Planos de saúde são obrigados a cobrir implante contraceptivo
O implante foi integrado também ao Sistema Único de Saúde (SUS), com previsão de disponibilização na rede pública ainda neste ano
A partir desta segunda-feira, 1º de outubro, o implante contraceptivo hormonal conhecido como Implanon passa a ter cobertura obrigatória por parte dos planos de saúde, abrangendo mulheres na faixa etária de 18 a 49 anos.
O Implanon é um método contraceptivo que previne a gravidez por um período de três anos. Seu funcionamento se dá pela liberação do etonogestrel, um derivado sintético da progesterona, hormônio fundamental no ciclo menstrual e na gestação.
O implante foi integrado também ao Sistema Único de Saúde (SUS), com previsão de disponibilização na rede pública ainda neste ano.
Com a utilização do implante, elimina-se o risco de esquecer a ingestão diária do anticoncepcional. Isso resulta em maior segurança quanto à prevenção da gravidez.
No entanto, o implante pode não ser adequado para todas as pacientes, sendo essencial uma avaliação médica individualizada antes da decisão.
O uso do método não é recomendado para mulheres que tenham histórico atual ou anterior de câncer de mama, doenças hepáticas graves (como cirrose descompensada ou tumores hepáticos), sangramentos vaginais sem causa esclarecida ou hipersensibilidade conhecida ao etonogestrel.
A inserção do Implanon
A inserção do Implanon é um procedimento simples, realizado em consultório médico sob anestesia local.
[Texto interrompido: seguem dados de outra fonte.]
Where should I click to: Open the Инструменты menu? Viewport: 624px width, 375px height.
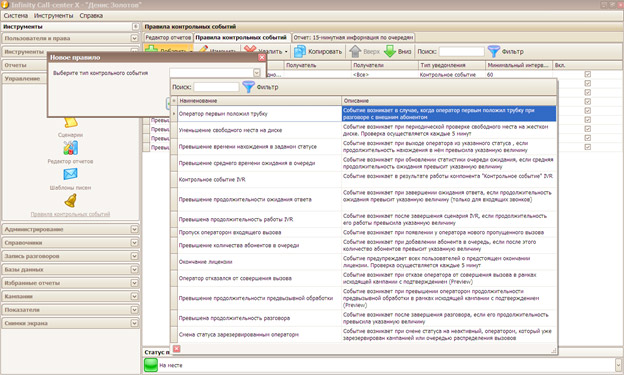click(54, 16)
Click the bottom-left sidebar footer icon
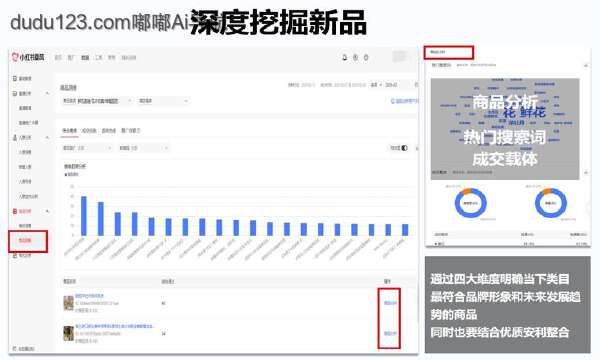 [x=15, y=349]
O dispositivo consiste em uma pequena haste flexível que é colocada sob a pele da parte interna do braço através de um aplicador. A remoção do implante também ocorre em ambiente ambulatorial e requer apenas uma pequena incisão.
Apesar da segurança do procedimento, podem surgir efeitos colaterais como hematomas, dor ou inchaço no local da inserção. Em raras ocasiões, pode ocorrer infecção local, geralmente relacionada a falhas técnicas durante o procedimento.
Métodos contraceptivos reversíveis
Tanto o Implanon quanto o Dispositivo Intrauterino (DIU) são métodos contraceptivos reversíveis de longa duração oferecidos pelo SUS e cobertos obrigatoriamente pelos planos de saúde.
A principal distinção entre eles reside na taxa de eficácia: enquanto o Implanon apresenta uma taxa de falha de 0,05%, a do DIU varia entre 0,2% e 0,8%, dependendo do tipo utilizado.
Em caso de recusa de serviços cobertos, os segurados devem contatar suas operadoras. Se não conseguirem solucionar o problema diretamente com elas, devem acionar a ANS (Agência Nacional de Saúde Suplementar) através dos canais oficiais disponíveis.
A Abramge (Associação Brasileira de Planos de Saúde) divulgou uma nota informando que orienta suas 140 operadoras associadas a seguirem as diretrizes estabelecidas pela ANS.